Caramel Stuffed Chocolate Cookies

"A cookie is already delicious right? But then, you add a peanut caramel soft centre that takes it to a WHOLE NEW LEVEL!"
-- @elfoodielife
Jump to Section
  • Recipe Card
Prep time 10mins
Cook time 40mins
Serves or Makes: 8 Large Cookies

Recipe Card

For the Cookies


  • 7 tablespoons unsalted butter
  • 2/3 cup brown sugar
  • 1 teaspoon vanilla extract
  • 1 egg
  • 1 1/4 cups self-raising flour
  • 1/3 cup cocoa powder
  • 1 teaspoon baking powder
  • Flaked salt

For the Caramel


  • 1 1/4 cups condensed milk
  • 3/4 cup unsalted butter
  • 3 tablespoons golden syrup
  • 2 tablespoons plus 2 teaspoons castor sugar
  • 2 1/2 tablespoons brown sugar


  • Step 1

    To make the caramel: add all ingredients to a saucepan over medium heat. Stir frequently for 10 minutes, or until the mixture thickens and coats the back of a spoon. Remove from the heat and let cool slightly.

  • Step 2

    Once slightly cooled, place heaping teaspoonfuls of caramel onto a baking sheet, until there are 8 mounds of caramel. Freeze to cool and harden slightly.

  • Step 3

    To make the cookies: Preheat the oven to 350ºF. Line a baking sheet with parchment paper and set aside.

  • Step 4

    Beat the butter and sugar together in a stand mixer.
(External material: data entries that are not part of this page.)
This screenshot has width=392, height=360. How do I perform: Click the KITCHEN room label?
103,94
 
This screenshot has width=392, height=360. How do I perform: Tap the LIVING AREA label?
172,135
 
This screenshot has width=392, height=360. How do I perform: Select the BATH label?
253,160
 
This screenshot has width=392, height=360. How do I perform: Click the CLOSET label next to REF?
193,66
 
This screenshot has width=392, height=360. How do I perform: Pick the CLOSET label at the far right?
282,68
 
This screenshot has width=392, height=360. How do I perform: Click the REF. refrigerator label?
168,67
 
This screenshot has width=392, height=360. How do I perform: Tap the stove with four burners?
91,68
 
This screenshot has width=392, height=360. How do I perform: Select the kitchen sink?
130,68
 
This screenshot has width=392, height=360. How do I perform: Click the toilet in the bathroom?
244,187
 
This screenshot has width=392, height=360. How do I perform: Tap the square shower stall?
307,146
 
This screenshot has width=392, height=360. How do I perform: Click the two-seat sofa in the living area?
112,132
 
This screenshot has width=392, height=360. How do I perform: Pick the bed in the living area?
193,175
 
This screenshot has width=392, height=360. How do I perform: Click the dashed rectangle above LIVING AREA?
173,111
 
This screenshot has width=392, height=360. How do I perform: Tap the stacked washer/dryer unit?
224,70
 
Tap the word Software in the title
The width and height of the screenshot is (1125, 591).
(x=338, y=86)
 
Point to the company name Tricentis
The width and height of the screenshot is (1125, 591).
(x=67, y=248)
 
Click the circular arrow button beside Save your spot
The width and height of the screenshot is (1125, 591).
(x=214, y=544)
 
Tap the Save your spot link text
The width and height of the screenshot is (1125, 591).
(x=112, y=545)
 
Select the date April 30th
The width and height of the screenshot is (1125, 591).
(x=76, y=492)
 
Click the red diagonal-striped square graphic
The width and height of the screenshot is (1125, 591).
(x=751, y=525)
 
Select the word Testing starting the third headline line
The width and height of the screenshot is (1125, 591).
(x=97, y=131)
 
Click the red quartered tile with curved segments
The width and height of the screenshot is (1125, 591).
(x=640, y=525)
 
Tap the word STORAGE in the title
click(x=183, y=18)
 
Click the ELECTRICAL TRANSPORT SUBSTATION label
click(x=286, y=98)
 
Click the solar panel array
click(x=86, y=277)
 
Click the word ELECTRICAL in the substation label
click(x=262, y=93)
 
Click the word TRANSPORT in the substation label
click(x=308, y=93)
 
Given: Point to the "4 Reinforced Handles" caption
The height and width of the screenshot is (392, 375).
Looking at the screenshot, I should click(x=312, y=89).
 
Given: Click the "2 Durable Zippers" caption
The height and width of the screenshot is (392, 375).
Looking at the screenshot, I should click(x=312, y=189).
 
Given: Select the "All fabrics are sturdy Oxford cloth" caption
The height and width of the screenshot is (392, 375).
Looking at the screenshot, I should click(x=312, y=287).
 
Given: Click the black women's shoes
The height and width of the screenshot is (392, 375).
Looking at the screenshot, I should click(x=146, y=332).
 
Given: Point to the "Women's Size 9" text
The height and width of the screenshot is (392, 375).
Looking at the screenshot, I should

Once creamy, add the egg and slowly mix. Then pour in the vanilla and mix until incorporated.

  • Step 5

    Combine dry ingredients in a separate bowl. Sift half the flour mixture into the butter mixture and beat to combine. Once just mixed, beat in the remaining flour mixture until just combined.

  • Step 6

    Scoop about 1 tablespoon cookie dough onto prepared baking sheet. Leave about 3 inches between the cookies to allow for spreading. Put one of the frozen mounds of caramel into the center of each cookie, pushing down slightly. Cover the caramel with about 1 teaspoon more cookie dough, making sure it is completely covered. Sprinkle with flaky salt. Bake for 10-12 minutes.